From Trophy Hunting to Species Extinction

Taking selfies, quack medical cures and collecting ornaments are all more important than protecting animals. A mounted head or showing off your wealth is apparently more valuable than a species threatened with extinction.

Who, as yet, has failed to hear of Cecil, the magnificent black-maned lion brutally killed and decapitated by Walter Palmer, a dentist from Minnesota or as he is now known, the most hated man on the Internet. The Internet exploded with outrage over this so called "hunt" and Palmer fled for the hills and has just resurfaced. For those of us whose circle of care encompasses creatures like Cecil, it was an appalling act of unnecessary violence and one that I was glad people were outraged over, even Zimbabwe called for Palmer's extradition to face charges.

Meanwhile, a lone hiker, walking without any protection in Yellowstone National Park was mauled, killed and apparently half eaten by a 20-year-old Grizzly bear mother known affectionately as Blaze. She had two cubs with her at the time. Blaze is now dead, her cubs heading for a life of imprisonment in a zoo. Blaze was another "celebrity" animal and much loved to all that had the good fortune to have studied, photographed and otherwise "known" her. A grandmother bear, she had given birth to many litters of cubs and according to a very moving tribute by photographer Sam Parks, had never been aggressive to humans previously.

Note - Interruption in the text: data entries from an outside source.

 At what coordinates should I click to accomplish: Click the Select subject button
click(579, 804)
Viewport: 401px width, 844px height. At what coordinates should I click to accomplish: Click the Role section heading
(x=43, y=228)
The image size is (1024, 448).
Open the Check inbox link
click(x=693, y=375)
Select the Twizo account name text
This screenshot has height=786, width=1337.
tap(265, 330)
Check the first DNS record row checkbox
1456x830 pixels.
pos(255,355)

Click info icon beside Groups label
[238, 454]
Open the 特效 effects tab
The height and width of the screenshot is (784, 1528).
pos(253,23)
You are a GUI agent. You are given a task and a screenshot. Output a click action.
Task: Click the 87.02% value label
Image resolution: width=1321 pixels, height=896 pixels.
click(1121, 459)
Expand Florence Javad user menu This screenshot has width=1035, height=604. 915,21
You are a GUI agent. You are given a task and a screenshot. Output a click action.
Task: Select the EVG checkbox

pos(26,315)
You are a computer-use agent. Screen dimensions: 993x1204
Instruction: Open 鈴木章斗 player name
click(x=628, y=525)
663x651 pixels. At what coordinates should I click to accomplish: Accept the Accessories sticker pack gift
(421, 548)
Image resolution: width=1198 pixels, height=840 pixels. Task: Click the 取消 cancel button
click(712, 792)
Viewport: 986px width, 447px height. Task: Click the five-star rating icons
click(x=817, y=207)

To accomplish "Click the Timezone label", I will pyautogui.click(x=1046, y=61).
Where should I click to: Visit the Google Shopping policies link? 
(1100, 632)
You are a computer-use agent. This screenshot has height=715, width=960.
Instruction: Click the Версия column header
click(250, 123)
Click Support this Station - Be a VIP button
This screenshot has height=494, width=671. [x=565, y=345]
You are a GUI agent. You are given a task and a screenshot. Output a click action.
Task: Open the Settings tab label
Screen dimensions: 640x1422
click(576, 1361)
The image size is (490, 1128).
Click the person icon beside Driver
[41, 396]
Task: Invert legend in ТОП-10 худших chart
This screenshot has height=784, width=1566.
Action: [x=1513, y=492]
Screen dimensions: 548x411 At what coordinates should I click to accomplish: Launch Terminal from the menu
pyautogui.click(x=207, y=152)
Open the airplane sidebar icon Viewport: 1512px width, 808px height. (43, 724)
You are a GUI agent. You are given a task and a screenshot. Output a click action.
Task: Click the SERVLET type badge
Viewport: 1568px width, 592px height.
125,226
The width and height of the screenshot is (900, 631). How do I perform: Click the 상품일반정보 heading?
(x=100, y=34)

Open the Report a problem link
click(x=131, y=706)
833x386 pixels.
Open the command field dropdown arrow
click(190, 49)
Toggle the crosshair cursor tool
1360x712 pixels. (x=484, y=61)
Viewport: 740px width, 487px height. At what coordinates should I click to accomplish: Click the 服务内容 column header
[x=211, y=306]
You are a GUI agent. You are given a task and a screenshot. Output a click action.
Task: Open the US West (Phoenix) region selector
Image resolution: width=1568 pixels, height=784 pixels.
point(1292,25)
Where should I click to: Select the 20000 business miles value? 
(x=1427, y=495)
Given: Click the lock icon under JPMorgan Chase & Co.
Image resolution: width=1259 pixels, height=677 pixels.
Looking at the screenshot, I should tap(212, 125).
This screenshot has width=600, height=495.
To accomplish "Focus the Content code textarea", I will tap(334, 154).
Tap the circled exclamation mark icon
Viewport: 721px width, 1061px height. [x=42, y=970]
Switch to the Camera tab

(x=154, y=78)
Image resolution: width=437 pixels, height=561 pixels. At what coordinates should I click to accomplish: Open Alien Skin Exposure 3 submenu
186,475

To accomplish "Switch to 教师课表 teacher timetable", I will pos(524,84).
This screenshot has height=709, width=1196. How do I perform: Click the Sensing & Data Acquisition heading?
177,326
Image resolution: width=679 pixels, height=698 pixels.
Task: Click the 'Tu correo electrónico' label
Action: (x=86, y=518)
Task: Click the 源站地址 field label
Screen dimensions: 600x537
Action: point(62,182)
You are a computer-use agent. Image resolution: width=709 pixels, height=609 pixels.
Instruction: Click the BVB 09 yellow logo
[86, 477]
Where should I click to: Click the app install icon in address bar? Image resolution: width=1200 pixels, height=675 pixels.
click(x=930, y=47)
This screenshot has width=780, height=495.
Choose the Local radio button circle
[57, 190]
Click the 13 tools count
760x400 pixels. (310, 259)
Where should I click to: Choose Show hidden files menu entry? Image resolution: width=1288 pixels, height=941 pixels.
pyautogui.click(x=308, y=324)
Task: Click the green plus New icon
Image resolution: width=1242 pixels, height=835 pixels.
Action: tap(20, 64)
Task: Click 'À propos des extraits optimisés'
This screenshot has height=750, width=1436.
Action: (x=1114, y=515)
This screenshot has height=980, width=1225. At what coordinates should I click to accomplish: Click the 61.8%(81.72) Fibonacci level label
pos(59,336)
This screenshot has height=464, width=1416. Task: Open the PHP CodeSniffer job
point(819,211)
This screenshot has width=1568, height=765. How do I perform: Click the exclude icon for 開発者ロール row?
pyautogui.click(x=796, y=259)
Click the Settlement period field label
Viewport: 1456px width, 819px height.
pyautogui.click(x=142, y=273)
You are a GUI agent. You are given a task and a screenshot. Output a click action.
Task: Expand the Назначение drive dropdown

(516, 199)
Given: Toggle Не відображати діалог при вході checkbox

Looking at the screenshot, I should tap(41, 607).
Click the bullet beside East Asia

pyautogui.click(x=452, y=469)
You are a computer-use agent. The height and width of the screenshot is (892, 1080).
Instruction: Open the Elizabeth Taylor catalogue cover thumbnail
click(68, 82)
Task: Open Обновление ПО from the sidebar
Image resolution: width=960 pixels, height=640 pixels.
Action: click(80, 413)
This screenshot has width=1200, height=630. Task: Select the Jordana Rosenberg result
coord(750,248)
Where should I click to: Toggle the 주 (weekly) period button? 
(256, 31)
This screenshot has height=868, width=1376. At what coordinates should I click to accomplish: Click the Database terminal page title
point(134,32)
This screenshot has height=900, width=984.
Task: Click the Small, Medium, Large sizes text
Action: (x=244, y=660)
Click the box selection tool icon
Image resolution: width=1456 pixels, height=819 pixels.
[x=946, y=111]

Yellowstone Park Services showed the required amount of contriteness about killing Blaze. And, with that apologetic diplomacy reserved for when humans just have to do the "necessary evil" they are obviously expecting all things Blaze to blow over and for the tourist business to carry on as usual. The troubling fact is, that paying the ultimate penalty for "interfering" with humans is not an unusual outcome for many animals living in our national parks.

Take the iconic bison for instance; if they should happen to wander outside of park boundaries, and what animal understands boundaries, they are systematically shipped to slaughter. The actual number of bison sent to slaughter each year in Yellowstone Park is hard to track as the numbers differ depending on the source revealing a rather dark side of the national park service "industry."

Across the other side of the world, the Sumatran rhino was just declared extinct in the wild in Malaysia due to habitat loss and poaching. That means only one hundred of that particular species remain alive on this planet. Our animals are going extinct due to one thing and one thing only, MAN.

We are facing the sixth mass extinction, but people like Palmer are still allowed to pay top dollar to hunt endangered animals. Park Services like Yellowstone are still allowed to prioritize tourism over animal's lives.

What we need is a profound shift in our way of thinking and to eradicate speciesism. Our park services need to be lead by conservationists, not hunters and, if there is zero evidence to suggest that once a bear has killed a human it will start rampaging the countryside seeking human flesh, remove the human danger and not the animal one. If people are risking their lives for a selfie... well... so be it. The animal should not pay the price.

If we don't, it's not too far-fetched to say that the time of the human race will be over shortly along with the animals we have brutally slaughtered along the way to pay for fake medicine and symbols of wealth. Our exaggerated belief that humans are the epicenter of the universe is just about to get its own attitude adjustment.